- **EXERCISE DETAILS**
Reproduce every entry exactly.

*** SUPPLIED INFORMATION

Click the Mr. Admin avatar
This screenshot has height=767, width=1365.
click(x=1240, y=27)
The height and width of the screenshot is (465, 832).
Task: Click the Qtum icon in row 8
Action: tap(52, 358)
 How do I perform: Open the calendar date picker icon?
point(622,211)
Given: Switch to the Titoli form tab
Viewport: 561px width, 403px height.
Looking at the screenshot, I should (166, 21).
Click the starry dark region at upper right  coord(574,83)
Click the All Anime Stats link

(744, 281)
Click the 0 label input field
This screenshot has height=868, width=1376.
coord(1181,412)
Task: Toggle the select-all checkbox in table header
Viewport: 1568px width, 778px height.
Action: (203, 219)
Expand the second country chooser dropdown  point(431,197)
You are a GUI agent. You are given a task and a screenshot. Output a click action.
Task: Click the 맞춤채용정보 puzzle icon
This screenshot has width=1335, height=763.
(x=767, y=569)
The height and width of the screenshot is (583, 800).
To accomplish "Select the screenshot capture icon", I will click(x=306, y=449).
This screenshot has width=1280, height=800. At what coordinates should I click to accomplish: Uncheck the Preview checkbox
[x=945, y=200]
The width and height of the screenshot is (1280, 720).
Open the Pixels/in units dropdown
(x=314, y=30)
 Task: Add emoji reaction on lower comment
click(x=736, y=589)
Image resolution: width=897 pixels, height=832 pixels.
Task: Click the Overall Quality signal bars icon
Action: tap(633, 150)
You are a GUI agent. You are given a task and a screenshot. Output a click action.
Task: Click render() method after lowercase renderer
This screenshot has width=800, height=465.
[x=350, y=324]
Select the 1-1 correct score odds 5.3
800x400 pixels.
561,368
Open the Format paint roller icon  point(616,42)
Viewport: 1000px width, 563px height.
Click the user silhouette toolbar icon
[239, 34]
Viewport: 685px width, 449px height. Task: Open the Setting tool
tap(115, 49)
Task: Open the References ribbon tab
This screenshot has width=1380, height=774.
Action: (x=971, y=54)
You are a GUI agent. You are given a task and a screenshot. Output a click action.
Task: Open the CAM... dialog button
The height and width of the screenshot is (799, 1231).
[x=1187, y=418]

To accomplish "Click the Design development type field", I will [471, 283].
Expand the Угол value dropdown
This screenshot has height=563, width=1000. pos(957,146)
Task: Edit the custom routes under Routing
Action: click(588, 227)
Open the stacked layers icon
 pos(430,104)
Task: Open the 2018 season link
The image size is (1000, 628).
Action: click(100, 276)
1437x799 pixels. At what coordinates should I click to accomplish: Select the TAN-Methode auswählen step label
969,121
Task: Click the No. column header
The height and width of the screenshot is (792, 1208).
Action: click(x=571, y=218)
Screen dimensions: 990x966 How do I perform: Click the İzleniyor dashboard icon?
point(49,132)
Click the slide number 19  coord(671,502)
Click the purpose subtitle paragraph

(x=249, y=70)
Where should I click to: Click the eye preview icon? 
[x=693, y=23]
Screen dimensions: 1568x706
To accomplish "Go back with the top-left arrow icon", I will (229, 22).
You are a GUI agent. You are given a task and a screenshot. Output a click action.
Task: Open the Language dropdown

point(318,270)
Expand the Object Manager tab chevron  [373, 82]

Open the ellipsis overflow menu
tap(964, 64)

******

- **WRITTEN ANSWER**
Click the Mr. Admin avatar
This screenshot has height=767, width=1365.
click(x=1240, y=27)
The height and width of the screenshot is (465, 832).
Task: Click the Qtum icon in row 8
Action: tap(52, 358)
 How do I perform: Open the calendar date picker icon?
point(622,211)
Given: Switch to the Titoli form tab
Viewport: 561px width, 403px height.
Looking at the screenshot, I should (166, 21).
Click the starry dark region at upper right  coord(574,83)
Click the All Anime Stats link

(744, 281)
Click the 0 label input field
This screenshot has height=868, width=1376.
coord(1181,412)
Task: Toggle the select-all checkbox in table header
Viewport: 1568px width, 778px height.
Action: (203, 219)
Expand the second country chooser dropdown  point(431,197)
You are a GUI agent. You are given a task and a screenshot. Output a click action.
Task: Click the 맞춤채용정보 puzzle icon
This screenshot has width=1335, height=763.
(x=767, y=569)
The height and width of the screenshot is (583, 800).
To accomplish "Select the screenshot capture icon", I will click(x=306, y=449).
This screenshot has width=1280, height=800. At what coordinates should I click to accomplish: Uncheck the Preview checkbox
[x=945, y=200]
The width and height of the screenshot is (1280, 720).
Open the Pixels/in units dropdown
(x=314, y=30)
 Task: Add emoji reaction on lower comment
click(x=736, y=589)
Image resolution: width=897 pixels, height=832 pixels.
Task: Click the Overall Quality signal bars icon
Action: tap(633, 150)
You are a GUI agent. You are given a task and a screenshot. Output a click action.
Task: Click render() method after lowercase renderer
This screenshot has width=800, height=465.
[x=350, y=324]
Select the 1-1 correct score odds 5.3
800x400 pixels.
561,368
Open the Format paint roller icon  point(616,42)
Viewport: 1000px width, 563px height.
Click the user silhouette toolbar icon
[239, 34]
Viewport: 685px width, 449px height. Task: Open the Setting tool
tap(115, 49)
Task: Open the References ribbon tab
This screenshot has width=1380, height=774.
Action: (x=971, y=54)
You are a GUI agent. You are given a task and a screenshot. Output a click action.
Task: Open the CAM... dialog button
The height and width of the screenshot is (799, 1231).
[x=1187, y=418]

To accomplish "Click the Design development type field", I will [471, 283].
Expand the Угол value dropdown
This screenshot has height=563, width=1000. pos(957,146)
Task: Edit the custom routes under Routing
Action: click(588, 227)
Open the stacked layers icon
 pos(430,104)
Task: Open the 2018 season link
The image size is (1000, 628).
Action: click(100, 276)
1437x799 pixels. At what coordinates should I click to accomplish: Select the TAN-Methode auswählen step label
969,121
Task: Click the No. column header
The height and width of the screenshot is (792, 1208).
Action: click(x=571, y=218)
Screen dimensions: 990x966 How do I perform: Click the İzleniyor dashboard icon?
point(49,132)
Click the slide number 19  coord(671,502)
Click the purpose subtitle paragraph

(x=249, y=70)
Where should I click to: Click the eye preview icon? 
[x=693, y=23]
Screen dimensions: 1568x706
To accomplish "Go back with the top-left arrow icon", I will (229, 22).
You are a GUI agent. You are given a task and a screenshot. Output a click action.
Task: Open the Language dropdown

point(318,270)
Expand the Object Manager tab chevron  [373, 82]

Open the ellipsis overflow menu
tap(964, 64)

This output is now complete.